We Love Cooking! + vanilla pod

:: Leila Lindholm's Butterscotch Pecan Pie

One of the first things to grab me when flicking through Leila's book was the fantastic food photography and styling. There are some super shots of table settings and food spreads scattered throughout the book. From what I have read Leila does most of her styling herself even more reason to be impressed! As you might know, one of my huge passions is food photography, so I am always on the lookout for inspiration when it comes to the style of shots. Leila also has a magazine in Sweden called "Leilas Country Living" which is packed with even more inpirational photo and style ideas, which has unfortunately stopped for some reason, but from the issues I have there is a great mix of styling and recipes. Check out todays Leila recipe, Butterscotch Pecan Pie.

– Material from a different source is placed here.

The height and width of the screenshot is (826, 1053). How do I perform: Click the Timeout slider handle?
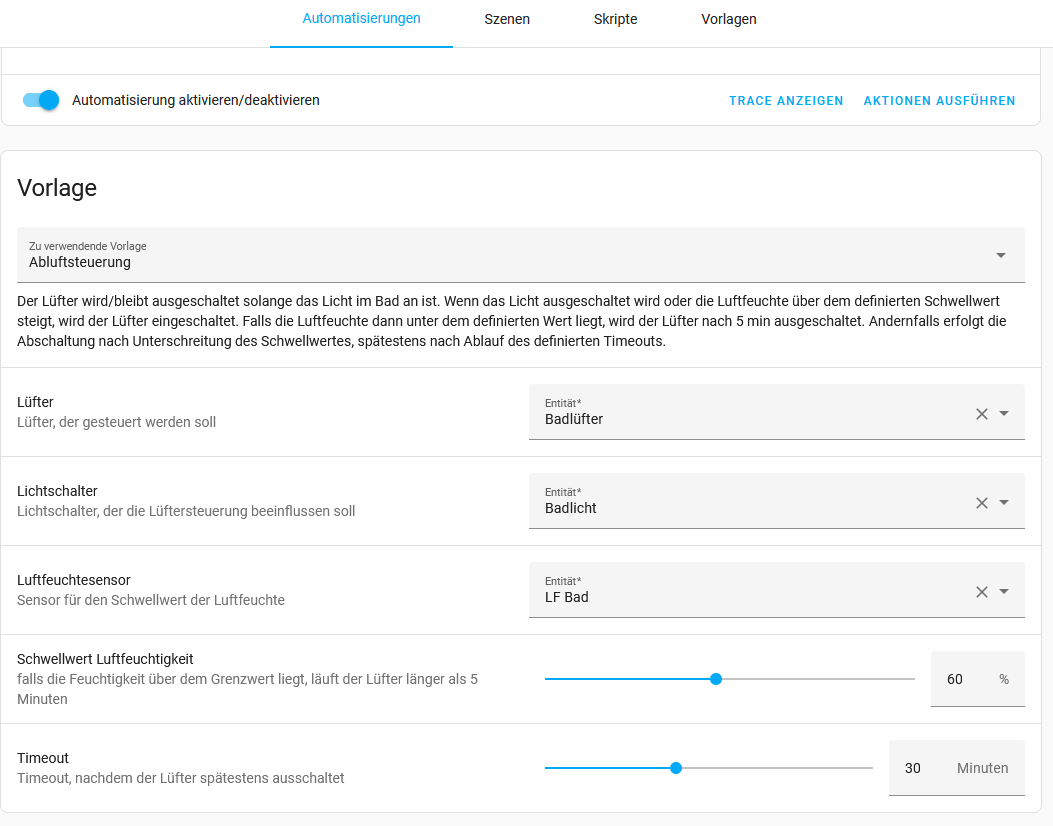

Leila Lindholm's Butterscotch Pecan Pie
This pie is good all year round, summer as well as Christmas! If you'd like to vary the flavouring you can add some ginger or cardamom. To check if the butterscotch is ready, drop a little of the mixture into a glass of really cold water. If it hardens a little so that you can form a soft, little ball it is ready and will set in the pie. I allow the pie to come to room temperature before serving, because keeping it in the fridge makes the filling a bit hard. Serve the pie accompanied by Raspberry Fool Cream.

Makes 1 Pie Serves 8
1 batch of classic shortcrust pastry dough (see below)
2 handfuls of pecan nuts

For the filling:
1 vanilla pod
500ml whipping cream
270g caster sugar
40g brown sugar
2 tablespoons honey
150ml golden syrup
1 tablespoon good quality cocoa powder
50g unsalted butter, softened

Prepare the dough according to the basic recipe.
Preheat the oven to 175oC/350oF/Gas Mark 4.
Roll out the pastry on lightly floured surface to a circle and use it to line a loose-bottomed pie tin. Prick the base with a fork. Fill the case with foil or beans and bake blind for about 10 minutes.
Split the vanilla pod lengthways and scrape out the seeds.
Put all ingredients except the butter in a saucepan. Heat, then simmer for about an hour.
Use the cold water test described above. When the butterscotch is ready, stir in the butter in knobs.
Fill the pie case with butterscotch, sprinkle whole pecans on top and put in the fridge to set.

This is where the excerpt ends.